Douglass Mackey claimed he was just trolling, posting “ridiculous” memes, and being hilarious on social media. A jury disagreed, finding him guilty after hearing the allegations that he used a meme of fake campaign posters purporting to be from Hillary Clinton to con internet users into missing their opportunity to actually cast a vote in the 2016 election.

Mackey, who posted his election interference memes under the alias “Ricky Vaughn,” was shown to have a history of suggesting that women shouldn’t be allowed to vote, and of calling Black people “gullible.”

Prosecutors used this evidence to combat his claims that he was merely “sh*tposting” and didn’t intend anyone to take his posts seriously.

However, his offending post was less a meme than a fake campaign ad — it invited voters to “Avoid the line” and “Vote from home,” and specifically targeted Black women who sought to cast their votes for Hillary Clinton. (Scroll down to see an image of the faux poster).

The posts Mackey made included the fake poster — along with hashtags and slogans falsely associating it with the Clinton campaign.

Mackey tried to defend himself with a claim that he didn’t really know what went on in the group chat where the image was created, but prosecutors brought witnesses who said he was the “leader” and “respected” for his “strategic use” of such images.

His reach was also extensive — an MIT analysis of influences in the 2016 election placed Mackey’s account above news outlets and more mainstream politically influential figures like Stephen Colbert and Newt Gingrich.
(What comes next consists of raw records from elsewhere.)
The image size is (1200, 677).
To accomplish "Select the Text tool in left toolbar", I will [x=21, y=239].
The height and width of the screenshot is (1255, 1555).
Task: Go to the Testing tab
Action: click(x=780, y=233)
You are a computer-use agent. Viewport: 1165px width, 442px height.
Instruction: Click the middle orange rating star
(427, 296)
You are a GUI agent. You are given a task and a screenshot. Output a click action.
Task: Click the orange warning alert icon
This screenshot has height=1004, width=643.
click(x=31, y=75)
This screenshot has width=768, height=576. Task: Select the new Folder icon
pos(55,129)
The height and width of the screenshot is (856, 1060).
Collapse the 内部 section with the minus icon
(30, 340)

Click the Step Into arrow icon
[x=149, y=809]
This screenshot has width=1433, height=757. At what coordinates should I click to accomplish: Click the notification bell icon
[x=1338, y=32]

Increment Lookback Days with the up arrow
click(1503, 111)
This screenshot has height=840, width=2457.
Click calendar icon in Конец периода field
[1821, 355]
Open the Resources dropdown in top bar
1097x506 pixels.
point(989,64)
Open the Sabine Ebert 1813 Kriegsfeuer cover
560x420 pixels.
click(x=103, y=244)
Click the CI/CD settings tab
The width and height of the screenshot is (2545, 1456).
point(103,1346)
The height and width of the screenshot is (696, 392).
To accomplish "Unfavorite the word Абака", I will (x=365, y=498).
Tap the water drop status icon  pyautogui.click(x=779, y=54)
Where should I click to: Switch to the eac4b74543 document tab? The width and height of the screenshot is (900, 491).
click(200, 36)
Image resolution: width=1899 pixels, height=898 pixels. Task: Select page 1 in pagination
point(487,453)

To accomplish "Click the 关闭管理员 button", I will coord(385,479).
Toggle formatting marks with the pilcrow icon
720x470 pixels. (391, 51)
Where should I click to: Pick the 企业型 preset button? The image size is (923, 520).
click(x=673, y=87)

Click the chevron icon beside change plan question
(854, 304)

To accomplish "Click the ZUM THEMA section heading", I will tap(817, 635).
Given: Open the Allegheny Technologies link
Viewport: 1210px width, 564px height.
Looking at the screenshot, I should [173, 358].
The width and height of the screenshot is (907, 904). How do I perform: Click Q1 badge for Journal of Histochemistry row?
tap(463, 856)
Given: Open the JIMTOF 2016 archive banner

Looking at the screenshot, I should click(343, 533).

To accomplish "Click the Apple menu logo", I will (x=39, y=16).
The New York Daily News reports on one of these witnesses, who turned FBI informant:

“A key witness for the prosecution — a notorious troll with the screen name ‘Microchip’ — was allowed to testify anonymously. He said the fake vote-by-text ads were designed to ‘defraud voters of their right to vote,’ and described Mackey as a leader in the group chats, someone respected for his large following and his strategic use of memes.”
An affidavit in the case describes further how Mackey’s efforts to be anonymous were defeated by posts on the social media site Gab, as well as by a podcaster and others who interviewed him anonymously but were later able to identify him in photos.
A Congressional candidate also admitted that Mackey “offered his services” to their campaign — not only identifying him but further belying claims that his posts were not intended to influence election outcomes.
Check out the meme of the fake poster below, then scroll beyond to watch right-wing extremists Tucker Carlson and Marjorie Taylor Greene defend him and portray him as an innocent influencer who was just posting funny memes.

Greene says this is a matter of free speech, and that Attorney General Merrick Garland is preventing Republicans from “win[ning] the information war.”

Carlson suggests it’s unfair that there was an FBI informant in the group chats, and that this was just about “memes making fun of Hillary Clinton and her supporters.”